Problems to work on:
1. Repeat the part of the Airflow issue report that opens with the words containing "Related issues: #50500" and closes with "airflow-sdk's supervise()_monitor_subprocess() loop.".
2. For each statement below, say whether the Airflow issue report agrees with it. Answer yes or no, and quote the deciding words from the report. (a) The supervisor crashes roughly 60 seconds after the problem begins. (b) Issue #58562 is listed as closed. (c) The orphan part of the bug is a regression from the fix for #50500.

Text section:

= = = =

Skip to content

Task-runner's venv / Popen subprocesses become orphans on heartbeat 409; supervisor also crashes with ValueError: I/O operation on closed epoll object #65505

@cmettler

Description

@cmettler

Under which category would you file this issue?

Airflow Core

Apache Airflow version

3.2.0

What happened and how to reproduce it?

TL;DR

Trigger: a running TaskInstance's state gets set to failed while the task is actually still executing. In practice this happens when:

  • the scheduler runs adopt_or_reset_orphaned_tasks and resets a TI whose heartbeat looks stale (e.g. after a scheduler restart, or under worker load),
  • someone (or an external system) PATCHes the TI state to failed via the REST API,
  • any other code path transitions a running TI out of running without going through the normal task-runner exit.

The next heartbeat PUT from the still-running task-runner then returns HTTP 409, which triggers the broken kill path.

On Airflow 3.2.0 + CeleryExecutor, two things happen as a result:

  1. Any subprocess the task-runner spawned @task.virtualenv is reparented to PID 1 and keeps running — wastes CPU, RAM, third-party API quota. No code path ever reaps it.
  2. ~60 s later the supervisor crashes with ValueError: I/O operation on closed epoll object, so Celery reports the task as raised on top of the orphan.

Related issues: #50500 (closed), #50507 (closed), #58562 (open). The ValueError part of this bug is a regression from the fix for #50500 (PR #51180, commit a2651f17d43, merged 2025-05-29) — see "Two problems, two origins" below. The orphan part is older and structural (no parent-death signal, no process-group kill).

Detailed sequence

A long-running @task.virtualenv task (or any task using PythonVirtualenvOperator, ExternalPythonOperator, DockerOperator, BashOperator, or Cosmos dbt) is supervised by airflow-sdk's supervise()_monitor_subprocess() loop.

The scheduler resets the TaskInstance to failed. The next heartbeat PUT returns HTTP 409. _send_heartbeat_if_needed() (supervisor.py:1189) responds with self.kill(signal.SIGTERM, force=True), which SIGTERM→SIGKILL-escalates the task-runner.

= = = =

Record list:
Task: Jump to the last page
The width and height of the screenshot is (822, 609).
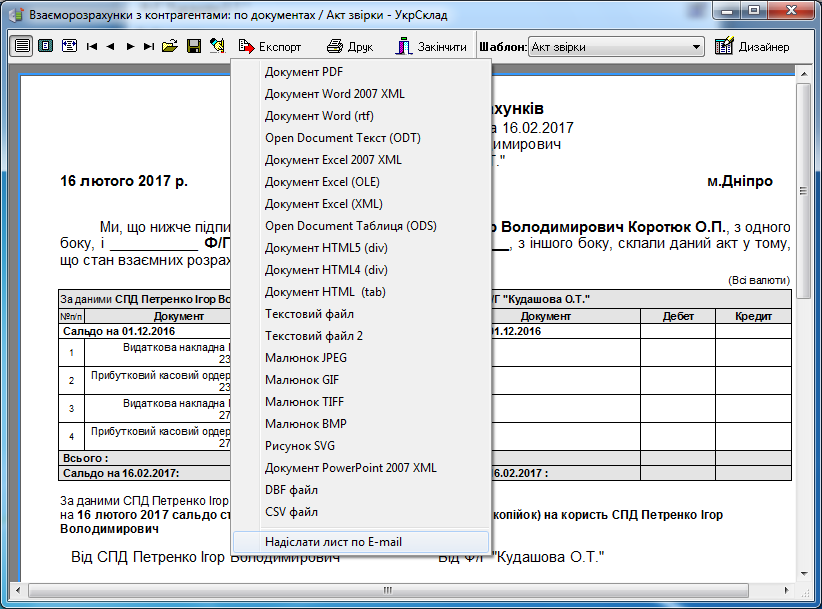Action: [x=149, y=47]
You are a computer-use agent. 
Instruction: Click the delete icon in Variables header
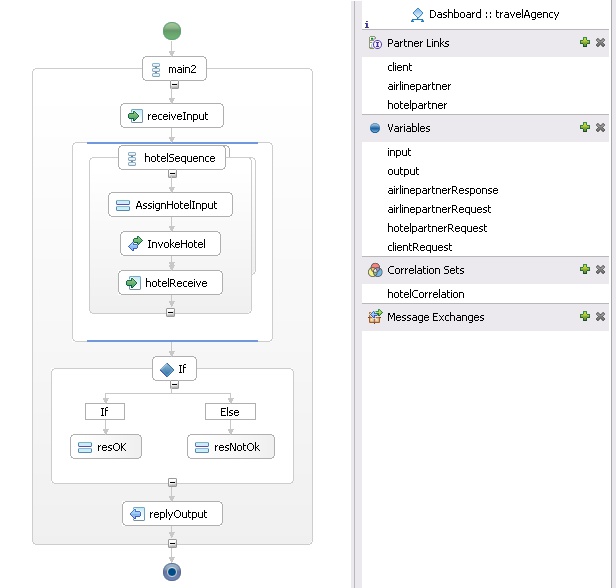(600, 128)
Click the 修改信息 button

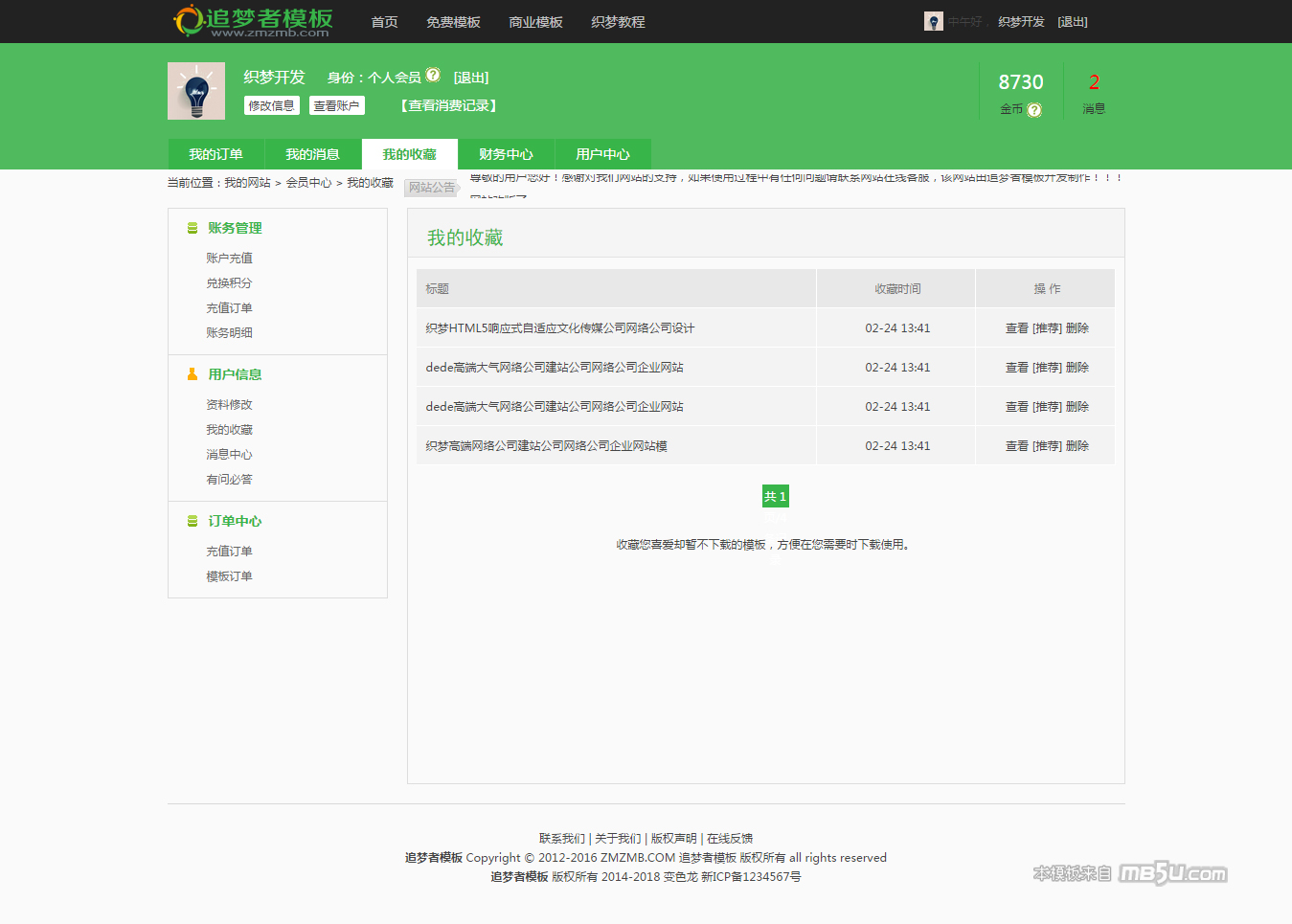[x=271, y=105]
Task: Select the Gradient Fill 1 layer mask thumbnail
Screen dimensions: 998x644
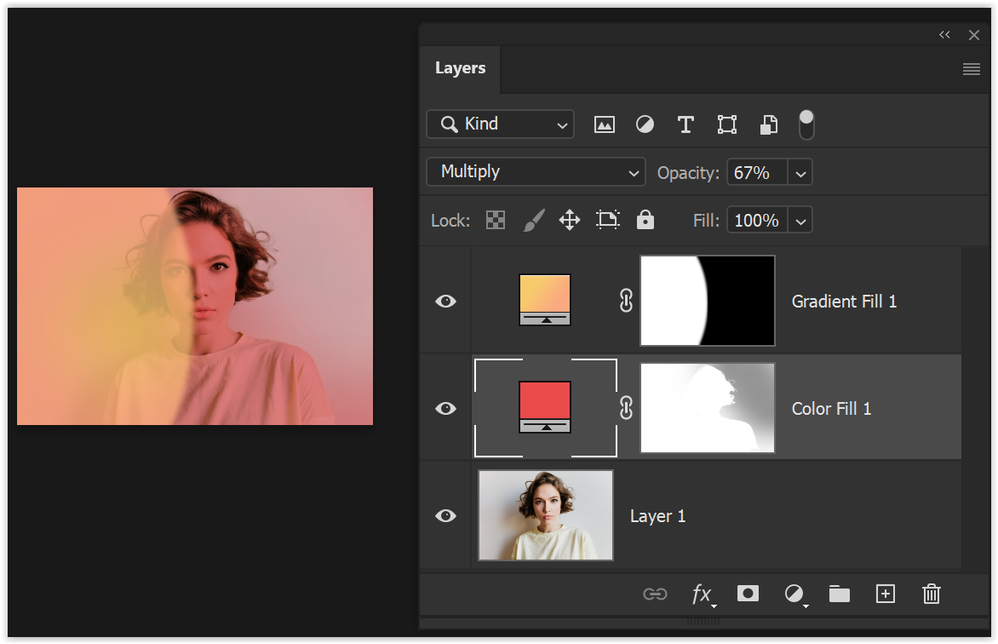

= = = =

Outputs by task:
1.
Related issues: #50500 (closed), #50507 (closed), #58562 (open). The ValueError part of this bug is a regression from the fix for #50500 (PR #51180, commit a2651f17d43, merged 2025-05-29) — see "Two problems, two origins" below. The orphan part is older and structural (no parent-death signal, no process-group kill).

Detailed sequence

A long-running @task.virtualenv task (or any task using PythonVirtualenvOperator, ExternalPythonOperator, DockerOperator, BashOperator, or Cosmos dbt) is supervised by airflow-sdk's supervise()_monitor_subprocess() loop.

2.
(a) Yes: "~60 s later the supervisor crashes with ValueError: I/O operation on closed epoll object"
(b) No: "#58562 (open)"
(c) No: "The orphan part is older and structural (no parent-death signal, no process-group kill)."